En conclusion, Renée Dupuis explique que la démocratie repose sur des lois qui expriment la volonté du peuple. Or, les Autochtones n’ont pas obtenus le droit de vote avant les années soixante. Ils n’ont donc pas pu participer à l’élaboration des lois, ce qui explique les revendications d’aujourd’hui. L’État n’a, en quelque sorte, jamais établi sa légitimité face à eux. Il est donc naturel que les Autochtones tentent d’améliorer leur position dans ce rapport de force.Ce livre nous sera utile afin d’approfondir nos connaissance sur l’historique des relations entre le gouvernement fédéral canadien, le gouvernement provincial québécois et les communautés autochtones jusqu’en 1997, année où le livre a été écrit.

DUPUIS, Renée, Tribus, peuples et nations. Les nouveaux enjeux des revendications autochtones au Canada, Montréal, Les Éditions du Boréal, 1997. 170 p.


L’éveil des survivants, Récits des abus sexuels dans les pensionnats amérindiens du Québec, écrit par Daniel Tremblay en 2008, se compose de plusieurs récits d’abus sexuels qui se sont produits dans des pensionnats amérindiens du Québec.  L’auteur tente de trouver ainsi que d’expliquer les traumatismes et les blessures subis par les communautés autochtones dans les pensionnats amérindiens au Québec en faisant des témoignages auprès de ces victimes.  Cela lui permettra également de mieux comprendre ces faits vécus et d’arriver éventuellement à identifier des agresseurs et des pédophiles.
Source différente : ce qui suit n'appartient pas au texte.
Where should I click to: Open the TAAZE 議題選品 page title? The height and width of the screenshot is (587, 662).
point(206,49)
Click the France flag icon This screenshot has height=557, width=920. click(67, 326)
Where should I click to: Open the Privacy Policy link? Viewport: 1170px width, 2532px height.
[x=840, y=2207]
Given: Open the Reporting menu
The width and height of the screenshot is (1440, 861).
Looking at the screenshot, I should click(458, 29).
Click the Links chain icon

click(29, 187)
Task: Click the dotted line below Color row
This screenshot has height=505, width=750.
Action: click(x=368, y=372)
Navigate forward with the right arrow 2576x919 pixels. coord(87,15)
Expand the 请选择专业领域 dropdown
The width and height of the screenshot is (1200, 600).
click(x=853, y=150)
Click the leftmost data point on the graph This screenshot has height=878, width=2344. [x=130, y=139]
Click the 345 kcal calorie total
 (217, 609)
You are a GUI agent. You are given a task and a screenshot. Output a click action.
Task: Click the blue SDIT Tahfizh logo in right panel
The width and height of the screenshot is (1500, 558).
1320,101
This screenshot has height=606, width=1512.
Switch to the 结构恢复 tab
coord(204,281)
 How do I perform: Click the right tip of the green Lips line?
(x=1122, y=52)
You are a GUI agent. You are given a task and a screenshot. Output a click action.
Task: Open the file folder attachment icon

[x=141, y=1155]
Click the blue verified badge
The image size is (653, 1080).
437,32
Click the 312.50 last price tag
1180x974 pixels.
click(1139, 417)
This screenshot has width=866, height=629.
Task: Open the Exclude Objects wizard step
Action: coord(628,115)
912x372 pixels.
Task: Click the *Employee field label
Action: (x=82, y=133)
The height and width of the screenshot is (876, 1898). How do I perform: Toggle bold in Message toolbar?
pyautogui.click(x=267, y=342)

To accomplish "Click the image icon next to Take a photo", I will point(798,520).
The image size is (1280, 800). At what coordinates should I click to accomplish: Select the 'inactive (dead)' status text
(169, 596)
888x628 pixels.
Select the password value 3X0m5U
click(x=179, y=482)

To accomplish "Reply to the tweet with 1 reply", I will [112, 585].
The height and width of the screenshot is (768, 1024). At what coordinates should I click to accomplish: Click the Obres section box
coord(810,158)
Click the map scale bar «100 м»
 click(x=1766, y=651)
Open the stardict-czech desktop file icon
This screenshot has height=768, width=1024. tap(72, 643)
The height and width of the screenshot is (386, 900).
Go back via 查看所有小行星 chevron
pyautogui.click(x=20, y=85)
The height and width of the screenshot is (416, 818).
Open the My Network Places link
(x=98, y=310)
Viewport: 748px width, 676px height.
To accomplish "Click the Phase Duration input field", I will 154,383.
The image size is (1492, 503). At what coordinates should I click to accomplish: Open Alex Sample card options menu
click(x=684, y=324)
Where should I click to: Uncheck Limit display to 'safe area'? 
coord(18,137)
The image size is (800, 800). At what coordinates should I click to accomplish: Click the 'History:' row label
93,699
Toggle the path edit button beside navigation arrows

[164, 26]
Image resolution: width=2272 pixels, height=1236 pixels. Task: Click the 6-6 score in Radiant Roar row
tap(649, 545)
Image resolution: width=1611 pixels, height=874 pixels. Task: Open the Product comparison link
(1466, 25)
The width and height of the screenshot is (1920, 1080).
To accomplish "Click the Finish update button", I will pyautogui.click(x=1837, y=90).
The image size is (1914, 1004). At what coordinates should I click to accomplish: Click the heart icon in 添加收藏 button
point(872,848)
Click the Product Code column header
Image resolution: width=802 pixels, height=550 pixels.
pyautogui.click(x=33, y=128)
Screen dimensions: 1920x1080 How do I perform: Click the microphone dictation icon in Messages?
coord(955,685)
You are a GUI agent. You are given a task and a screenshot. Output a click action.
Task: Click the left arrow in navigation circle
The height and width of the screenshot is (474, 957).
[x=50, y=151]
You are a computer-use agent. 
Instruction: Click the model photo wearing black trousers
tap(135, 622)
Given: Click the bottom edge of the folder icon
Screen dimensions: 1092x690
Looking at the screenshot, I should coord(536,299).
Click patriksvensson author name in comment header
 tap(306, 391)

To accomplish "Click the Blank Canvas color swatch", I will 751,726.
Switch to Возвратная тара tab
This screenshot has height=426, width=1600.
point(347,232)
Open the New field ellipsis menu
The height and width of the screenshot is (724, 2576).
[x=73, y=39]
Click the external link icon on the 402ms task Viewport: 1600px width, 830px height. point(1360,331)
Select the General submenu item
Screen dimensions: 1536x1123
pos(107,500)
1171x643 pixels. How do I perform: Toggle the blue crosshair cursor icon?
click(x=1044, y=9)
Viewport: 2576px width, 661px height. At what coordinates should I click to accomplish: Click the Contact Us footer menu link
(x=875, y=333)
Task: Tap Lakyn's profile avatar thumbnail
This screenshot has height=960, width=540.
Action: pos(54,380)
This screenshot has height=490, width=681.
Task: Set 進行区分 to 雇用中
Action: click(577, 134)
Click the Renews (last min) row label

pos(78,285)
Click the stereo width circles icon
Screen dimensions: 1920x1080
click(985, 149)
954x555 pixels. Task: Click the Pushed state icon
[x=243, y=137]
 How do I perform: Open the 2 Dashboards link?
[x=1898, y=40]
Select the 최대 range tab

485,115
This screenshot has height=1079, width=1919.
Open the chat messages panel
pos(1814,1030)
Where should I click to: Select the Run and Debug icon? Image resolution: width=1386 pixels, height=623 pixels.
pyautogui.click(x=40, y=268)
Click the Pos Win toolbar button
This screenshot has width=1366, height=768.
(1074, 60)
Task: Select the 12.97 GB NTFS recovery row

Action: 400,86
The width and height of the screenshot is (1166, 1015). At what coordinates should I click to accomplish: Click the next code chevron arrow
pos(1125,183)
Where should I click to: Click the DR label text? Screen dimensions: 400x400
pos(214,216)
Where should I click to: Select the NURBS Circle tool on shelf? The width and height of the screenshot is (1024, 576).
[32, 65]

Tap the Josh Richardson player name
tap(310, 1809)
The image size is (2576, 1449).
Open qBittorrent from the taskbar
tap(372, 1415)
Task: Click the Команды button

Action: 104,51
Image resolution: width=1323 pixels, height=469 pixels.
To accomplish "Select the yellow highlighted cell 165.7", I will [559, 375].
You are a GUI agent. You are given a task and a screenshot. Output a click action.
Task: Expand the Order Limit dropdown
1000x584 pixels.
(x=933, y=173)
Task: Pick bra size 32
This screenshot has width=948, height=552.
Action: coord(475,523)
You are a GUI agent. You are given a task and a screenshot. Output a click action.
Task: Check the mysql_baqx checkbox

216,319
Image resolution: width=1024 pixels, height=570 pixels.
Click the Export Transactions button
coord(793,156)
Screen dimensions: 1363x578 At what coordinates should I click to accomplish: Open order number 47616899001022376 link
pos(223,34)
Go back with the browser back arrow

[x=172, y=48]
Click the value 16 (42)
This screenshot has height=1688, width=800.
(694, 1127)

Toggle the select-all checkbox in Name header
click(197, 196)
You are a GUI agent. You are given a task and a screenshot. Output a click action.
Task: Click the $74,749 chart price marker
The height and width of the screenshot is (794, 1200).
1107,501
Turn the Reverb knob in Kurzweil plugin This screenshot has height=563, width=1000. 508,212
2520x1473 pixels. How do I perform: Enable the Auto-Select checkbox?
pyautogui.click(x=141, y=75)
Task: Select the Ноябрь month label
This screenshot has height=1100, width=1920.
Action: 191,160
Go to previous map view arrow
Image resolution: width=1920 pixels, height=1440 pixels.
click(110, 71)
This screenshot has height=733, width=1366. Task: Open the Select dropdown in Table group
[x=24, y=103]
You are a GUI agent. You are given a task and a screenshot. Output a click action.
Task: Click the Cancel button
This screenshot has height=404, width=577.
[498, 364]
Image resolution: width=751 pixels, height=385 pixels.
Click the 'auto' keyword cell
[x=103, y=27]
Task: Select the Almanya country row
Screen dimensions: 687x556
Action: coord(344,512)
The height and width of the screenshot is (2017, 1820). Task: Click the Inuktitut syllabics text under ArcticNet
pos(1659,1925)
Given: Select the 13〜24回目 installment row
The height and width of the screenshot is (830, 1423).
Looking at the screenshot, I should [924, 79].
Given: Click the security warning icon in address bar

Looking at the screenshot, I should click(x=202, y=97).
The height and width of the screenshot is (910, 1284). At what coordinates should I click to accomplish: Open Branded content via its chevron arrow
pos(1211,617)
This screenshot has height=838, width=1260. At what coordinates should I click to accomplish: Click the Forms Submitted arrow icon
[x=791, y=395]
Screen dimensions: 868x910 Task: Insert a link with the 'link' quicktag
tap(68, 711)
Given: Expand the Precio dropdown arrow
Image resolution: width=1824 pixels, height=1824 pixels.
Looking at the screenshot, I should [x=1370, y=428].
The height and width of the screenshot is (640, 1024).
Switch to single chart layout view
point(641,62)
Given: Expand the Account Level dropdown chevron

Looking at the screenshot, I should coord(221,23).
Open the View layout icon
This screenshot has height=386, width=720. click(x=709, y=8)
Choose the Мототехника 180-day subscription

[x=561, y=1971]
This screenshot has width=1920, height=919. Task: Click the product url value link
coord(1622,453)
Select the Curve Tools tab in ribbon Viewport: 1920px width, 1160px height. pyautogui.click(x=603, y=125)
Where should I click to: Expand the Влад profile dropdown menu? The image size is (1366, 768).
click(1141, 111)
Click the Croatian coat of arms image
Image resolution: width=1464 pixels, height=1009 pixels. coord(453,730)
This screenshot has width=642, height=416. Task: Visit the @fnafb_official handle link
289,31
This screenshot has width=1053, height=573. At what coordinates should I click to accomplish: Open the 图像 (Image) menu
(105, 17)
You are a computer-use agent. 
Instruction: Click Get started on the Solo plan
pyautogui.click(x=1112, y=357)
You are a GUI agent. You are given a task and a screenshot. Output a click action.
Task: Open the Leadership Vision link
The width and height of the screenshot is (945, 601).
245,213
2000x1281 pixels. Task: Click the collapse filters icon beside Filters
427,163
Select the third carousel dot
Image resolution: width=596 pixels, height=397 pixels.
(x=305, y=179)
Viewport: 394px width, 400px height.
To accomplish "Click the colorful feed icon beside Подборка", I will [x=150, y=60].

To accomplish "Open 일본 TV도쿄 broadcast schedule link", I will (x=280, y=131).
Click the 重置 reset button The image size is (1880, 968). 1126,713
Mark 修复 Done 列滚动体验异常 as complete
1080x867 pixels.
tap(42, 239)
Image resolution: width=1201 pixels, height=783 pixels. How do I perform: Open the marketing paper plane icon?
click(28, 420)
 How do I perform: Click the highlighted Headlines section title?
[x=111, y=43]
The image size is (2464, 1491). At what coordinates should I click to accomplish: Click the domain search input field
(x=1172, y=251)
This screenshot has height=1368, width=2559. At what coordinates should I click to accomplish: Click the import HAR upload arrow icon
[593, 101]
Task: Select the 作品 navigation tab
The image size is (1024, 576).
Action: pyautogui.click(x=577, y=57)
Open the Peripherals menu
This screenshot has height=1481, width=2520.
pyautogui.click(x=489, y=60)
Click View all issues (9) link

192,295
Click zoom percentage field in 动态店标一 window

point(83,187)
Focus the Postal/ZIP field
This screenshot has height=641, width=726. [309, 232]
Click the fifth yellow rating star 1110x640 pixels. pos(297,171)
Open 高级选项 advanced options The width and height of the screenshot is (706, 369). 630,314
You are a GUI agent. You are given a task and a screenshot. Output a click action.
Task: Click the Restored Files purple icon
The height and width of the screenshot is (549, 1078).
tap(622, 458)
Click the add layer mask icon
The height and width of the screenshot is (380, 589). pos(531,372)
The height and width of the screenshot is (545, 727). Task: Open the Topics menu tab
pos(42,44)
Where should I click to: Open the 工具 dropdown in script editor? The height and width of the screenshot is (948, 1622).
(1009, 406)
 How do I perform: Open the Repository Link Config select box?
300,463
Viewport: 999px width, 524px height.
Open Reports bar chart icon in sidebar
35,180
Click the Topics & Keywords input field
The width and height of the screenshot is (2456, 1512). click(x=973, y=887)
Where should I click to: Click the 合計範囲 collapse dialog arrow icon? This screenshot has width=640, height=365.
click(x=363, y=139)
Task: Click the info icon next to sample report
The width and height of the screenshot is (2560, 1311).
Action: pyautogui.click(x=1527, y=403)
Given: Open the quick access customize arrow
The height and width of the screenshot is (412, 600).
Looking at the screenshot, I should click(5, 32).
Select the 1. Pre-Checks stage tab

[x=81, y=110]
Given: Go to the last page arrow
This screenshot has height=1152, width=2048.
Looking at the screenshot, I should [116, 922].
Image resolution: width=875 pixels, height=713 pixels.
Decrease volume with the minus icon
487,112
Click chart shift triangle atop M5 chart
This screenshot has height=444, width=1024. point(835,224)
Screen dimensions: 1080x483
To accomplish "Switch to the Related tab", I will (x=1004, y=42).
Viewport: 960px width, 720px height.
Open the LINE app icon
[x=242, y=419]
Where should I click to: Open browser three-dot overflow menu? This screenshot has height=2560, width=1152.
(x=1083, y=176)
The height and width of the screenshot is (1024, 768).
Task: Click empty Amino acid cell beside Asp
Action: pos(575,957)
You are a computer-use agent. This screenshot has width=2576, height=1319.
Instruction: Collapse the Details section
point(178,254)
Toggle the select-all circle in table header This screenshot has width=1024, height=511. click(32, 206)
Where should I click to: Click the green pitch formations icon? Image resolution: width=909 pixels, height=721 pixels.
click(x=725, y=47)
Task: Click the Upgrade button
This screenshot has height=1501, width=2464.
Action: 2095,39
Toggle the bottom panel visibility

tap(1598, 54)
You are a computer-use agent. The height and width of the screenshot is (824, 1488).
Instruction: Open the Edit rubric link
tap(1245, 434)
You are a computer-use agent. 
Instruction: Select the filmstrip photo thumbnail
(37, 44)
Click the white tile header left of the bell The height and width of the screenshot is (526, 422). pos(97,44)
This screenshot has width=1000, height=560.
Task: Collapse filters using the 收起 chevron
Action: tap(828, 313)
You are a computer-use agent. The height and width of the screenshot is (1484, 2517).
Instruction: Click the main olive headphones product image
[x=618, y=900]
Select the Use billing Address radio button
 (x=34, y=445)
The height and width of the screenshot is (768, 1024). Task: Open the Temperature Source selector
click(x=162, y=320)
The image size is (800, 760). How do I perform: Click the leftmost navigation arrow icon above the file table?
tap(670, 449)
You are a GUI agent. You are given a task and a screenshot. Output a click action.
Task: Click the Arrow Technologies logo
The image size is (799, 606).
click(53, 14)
Dans cet ouvrage, Tremblay aborde plusieurs arguments qui permettront d’avoir une vision plus claire par rapports à ces évènements atroces.  Tout d’abord, l’auteur fait une description générale des pensionnats autochtones du Canada, afin de fournir une idée de base de ce qu’ils sont.  Il parle ensuite de projets d’aide aux survivants des pensionnats et de projets subventionnés.  Un autre sujet que l’auteur aborde est le processus de guérison des victimes amérindiennes, ainsi que la joie que cela leur apporte.  Nous y trouvons également le fait que certains jeunes éprouvent de la difficulté à se plaindre, dû aux longs et nombreux procès qui sont très durs émotionnellement pour ceux-ci.  Tremblay aura également des discussions avec des évêques et des religieux afin d’avoir une autre version de ces histoires.  Pour certains autochtones, comme les Cris de la Baie-James, leurs expériences vécues furent très difficiles et le silence sera encré dans leur conscience.  Cet ouvrage traite aussi d’un réseau de pédophilie présent au pensionnat d’Amos ainsi que  l’impact que cela a eu sur ces jeunes.  Également, les Autochtones et Inuits feront plusieurs poursuites au gouvernement fédéral et aux Églises unie, anglicane et catholique, ce qui leur vaudra de nombreuses compensations ainsi qu’une participation active à la Commission Vérité et Réconciliation.  Le sujet des enfants sacrifiés est un autre sujet qui sera présent dans ce livre, dû à des instruments de torture, telle la chaise électrique.  De plus, les Oblats du Canada donneront des excuses formelles à plus de 15 000 Indiens et Inuits, à cause d’abus physiques et d’agressions sexuelles inexcusables et intolérables.  Finalement, l’auteur traitera des autres peuples Amérindiens, comme les Cris et les Mohawks, qui n’ont pas  de lien direct avec cet ouvrage sur les abus sexuels.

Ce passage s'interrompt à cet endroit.